# Battery Not Charging Questions



## Phil75070 (Dec 30, 2009)

I plugged my K3 in (wall outlet) before going to bed last night to charge it as it had about 25-30% capacity remaining. When I got up this morning, the power indicator light was still amber and the battery indicator showed that it was charging but when I unplugged it the battery indicator charge level had not moved, still showing that 25-30% charge level. I did a restart, plugged it back in and after a couple of hours when I checked the level it is now close to full charge with just the tiniest bit of white showing in the lower right corner. 

Is this problem common? Is it just a battery charge level indicator problem for which just doing a restart is the answer or is there a more serious problem with the battery or charging circuitry that I should probably address with Kindle CS? 

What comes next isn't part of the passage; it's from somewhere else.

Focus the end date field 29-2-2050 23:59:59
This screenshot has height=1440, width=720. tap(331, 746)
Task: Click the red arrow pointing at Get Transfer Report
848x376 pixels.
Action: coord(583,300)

Added note, I have the Amazon cover WITH light, I am charging it while in the cover  and I checked to make sure there are no books stuck indexing.


----------



## Mike D. aka jmiked (Oct 28, 2008)

Sounds like a hardware problem to me. I'd call Kindle Customer Support (not the generic Amazon Support).

Mike


----------



## Ann in Arlington (Oct 27, 2008)

My initial guess would be that you didn't have it firmly plugged in the first time -- loose either at the Kindle or the wall outlet.  I'd just pay attention in the future. . . .if it continues to be a problem, first try a different cord -- or outlet: sometimes an outlet doesn't actually have power to it, say if it's on a switch that's 'off' (been there, done that, had a "d'oh" moment) -- and, if it still happens, contact www.amazon.com/kindlesupport.


----------



## pidgeon92 (Oct 27, 2008)

One incident doesn't indicate a chronic problem. If it continues to occur, then you have reason for concern.


----------



## rileyrg (May 11, 2011)

pidgeon92 said:


> One incident doesn't indicate a chronic problem. If it continues to occur, then you have reason for concern.


Actually it does if the Kindle is showing the amber light. FWIW, I have exactly the same issue with a brand new 3g Kindle. If the USB connector is not firmly in then then battery light should not be amber and the status icon would not show the lightning strike indicating it is charging. Great device mind ... 

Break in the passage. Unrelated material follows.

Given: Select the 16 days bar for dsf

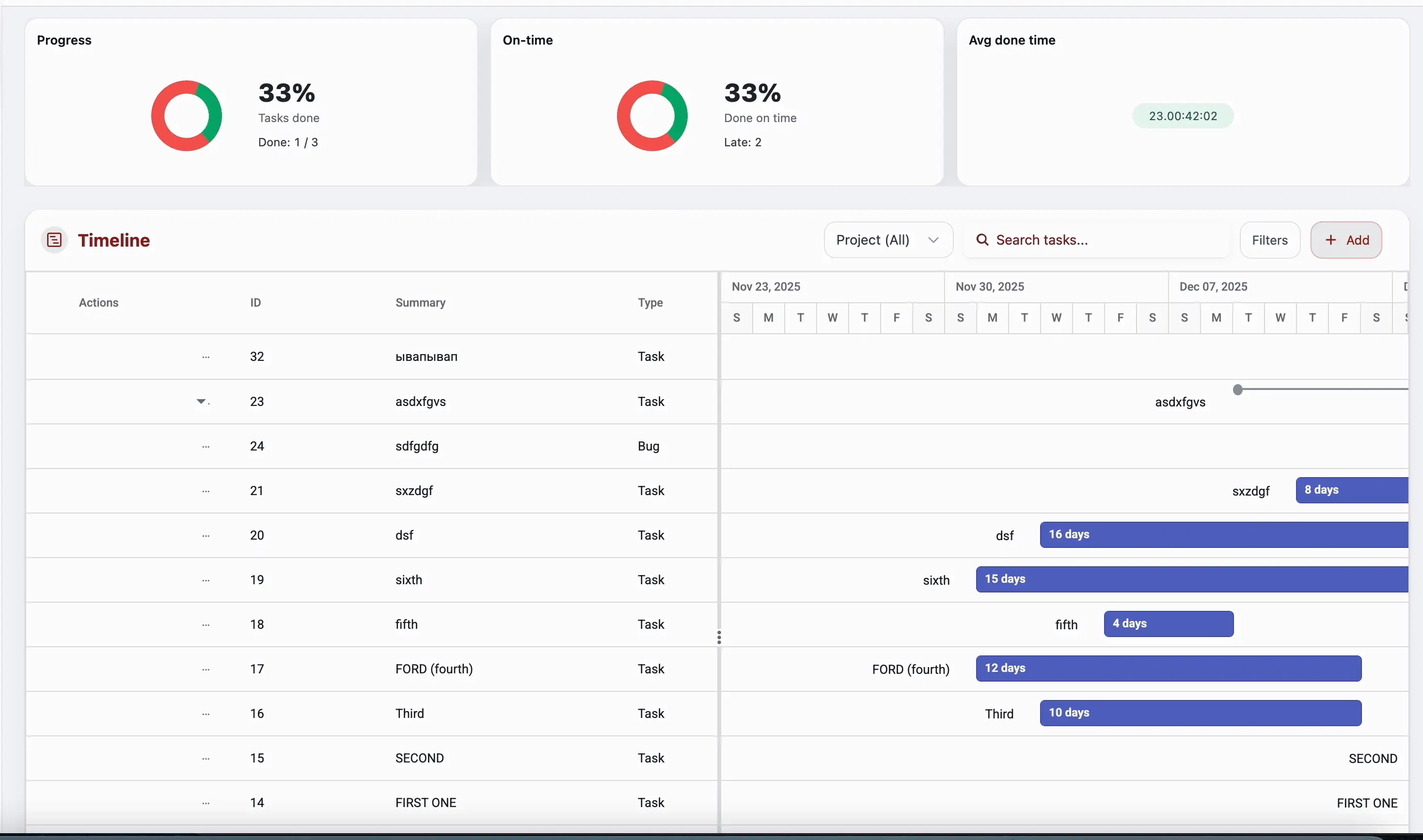Looking at the screenshot, I should [x=1217, y=534].
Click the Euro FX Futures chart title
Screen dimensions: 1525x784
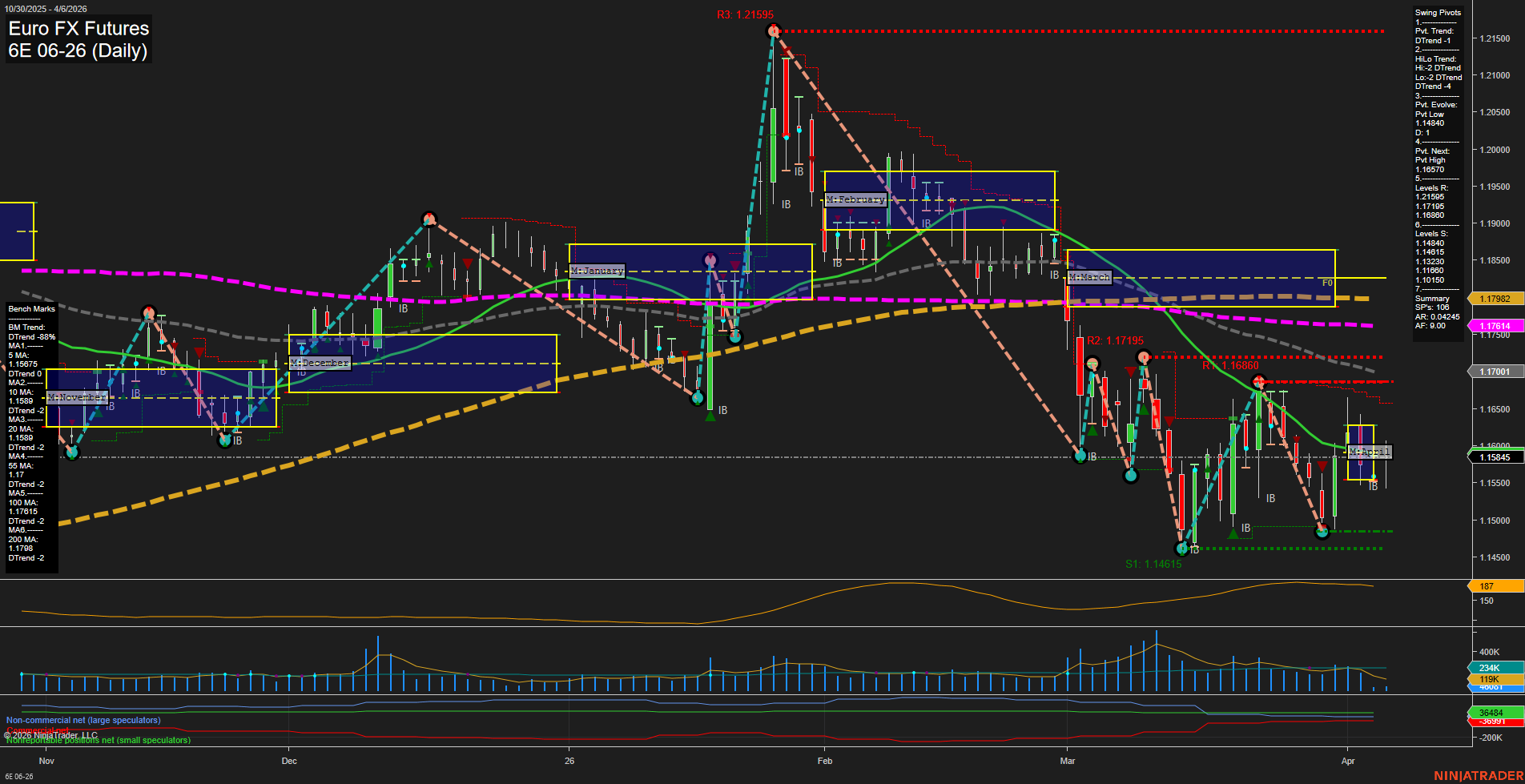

To the OP : twice this happened to me. Simply turning off wifi cured it, but if thats the cause there is something seriously wrong since the wifi power usage should easily be covered by a 5v USB charge connection to the mains.


----------



## Phil75070 (Dec 30, 2009)

WiFi is only on to download new books. Seems to be an intermittent issue as one time the indicator light will stay amber even after extensive charging time while other times it goes green and stays green until unplugged.


----------



## Ann in Arlington (Oct 27, 2008)

Phil75070 said:


> WiFi is only on to download new books. Seems to be an intermittent issue as one time the indicator light will stay amber even after extensive charging time while other times it goes green and stays green until unplugged.


This sounds like a cord issue. . .like maybe there's a short or something. Amber means it's charging, or attempting to. If it never changes to green than it's probably a bad connection. But is the problem the device or the cord? If it sometimes does charge, I'd think the cord is more likely to be the problem. And, anyway, it's easier to check: just try a different cord! 

It WILL stay green once it's charged until you disconnect it.


----------



## history_lover (Aug 9, 2010)

There was another discussion about this before: http://www.kboards.com/index.php/topic,55161.0.html

So far, it hasn't happened to me again since then so hopefully it will remain a one-off fluke.


----------